In my first term at High School, Year 7, 1976 one day a boy just attacked me, physically, with an umbrella, screaming that I was a Jew. I was the youngest and smallest student in the year; I'd never seen this boy before, a big fat boy who had swastikas painted on his bags and books. There was some response from the school, I don't remember what, but I do remember that all the Jewish boys in our year beat him up and that shut him up for a few years.

I was elected School Captain in Year 12, and coincidentally the boy captain was Jewish too. So surely that was a sign that there was no antisemitism. But the entire year, I don't think one week went by when the box for letters to the prefects from other students didn't contain one or more antisemitic letters. 'Kill the Jews' 'We hate you all' Scrawled drawings of the boy captain and I with nooses around our necks. And on the day our HSC (matriculation exams) began, we arrived at school to find it covered with horrible graffiti, swastikas, 'Hitler didn't kill enough'.

It must sound strange, but what I recall is a really wonderful school life with lots of friends, only two or three of them Jewish. But I heard the message loud and clear and it was: 'You are not one of us, no matter how much a part of this society you think you are.' I think I just accepted that that was how things were, and it only made my resolve in my own identity stronger.

At university I joined and became active in the Union of Jewish Students. In 1982 I was part of a group who toured our state, debating 'anti-Zionist' groups about Israel's invasion of Lebanon. Many of us Jewish students were either opposed to or very ambivalent about that war, but the antisemitism of the campus presses had prompted us to defend Israel in principle. Seeing the image of then-Israeli Prime Minister Menachem Begin depicted in SS uniform leaning over a globe, with blood dripping from his hands was something we just could not ignore. We felt we couldn't let plain, simple, ugly antisemitism be disguised as 'anti-Zionism'; especially not in such vicious terms, with that blatant depiction of Begin, a Jewish Holocaust survivor, as a Nazi.
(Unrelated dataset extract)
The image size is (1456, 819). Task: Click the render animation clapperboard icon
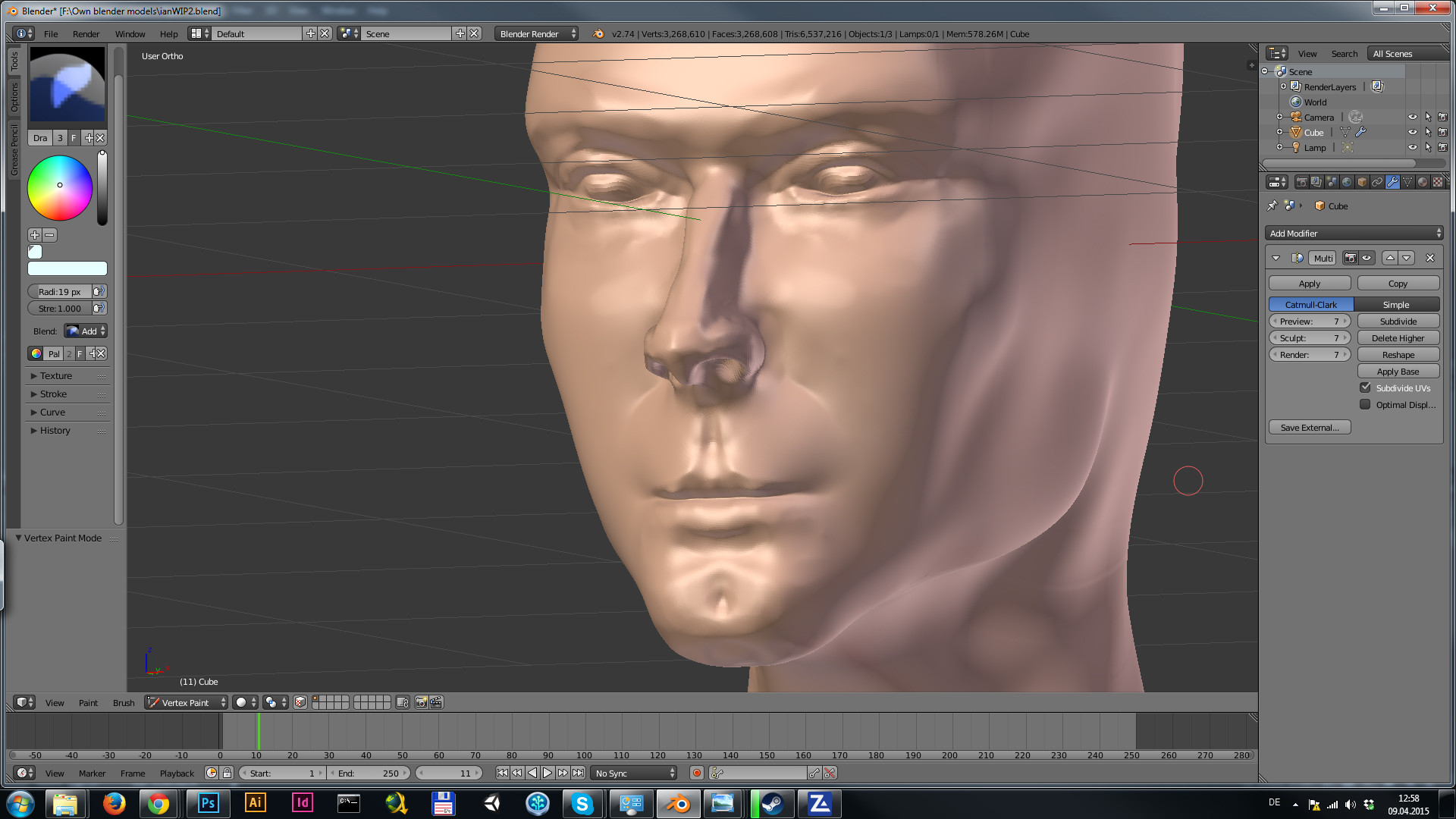[x=436, y=702]
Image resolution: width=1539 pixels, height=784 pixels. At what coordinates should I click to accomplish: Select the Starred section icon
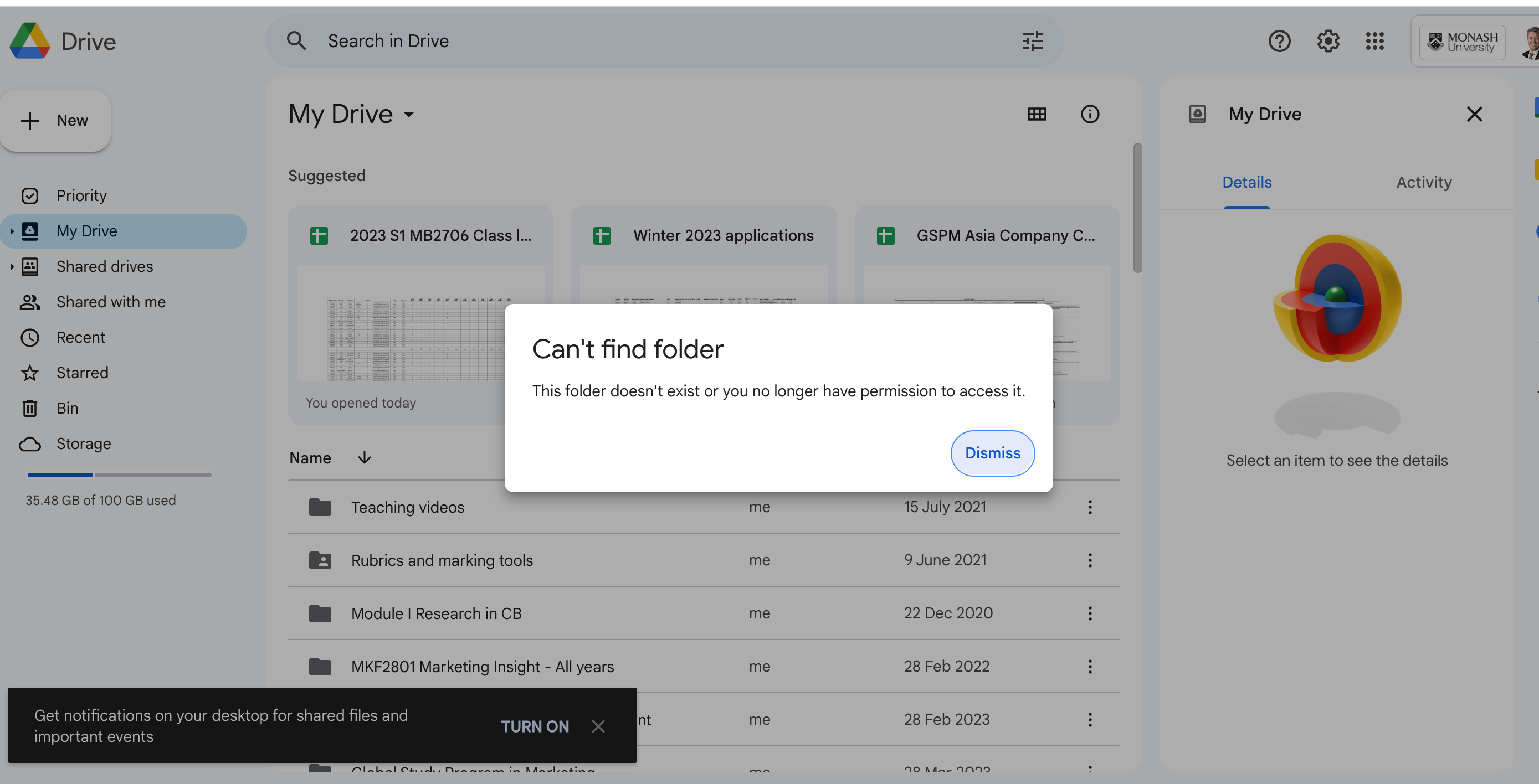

I knew I could only marry someone Jewish, not only because I wanted to, but also because I felt sure no non-Jewish man would be interested in me. When non-Jewish boys from Uni asked me out I was always shocked. I would go, but feeling a fraud, as if they didn't realise that they had made a terrible mistake; they couldn't possibly have known I was Jewish or they wouldn't have asked me.

Anyway, I married: an Israeli Jew, and we have lived both in Israel and here in Australia. And there I feel at home but alien in some ways, and here I do as well. In Israel I am referred to as an 'Anglo-Saxon'! How bizarre. And our children speak Hebrew and are getting a far better formal Jewish education than I had. But I wonder, will their Jewish identities be as strong as mine is if they don't experience the antisemitism I did? There's the real irony."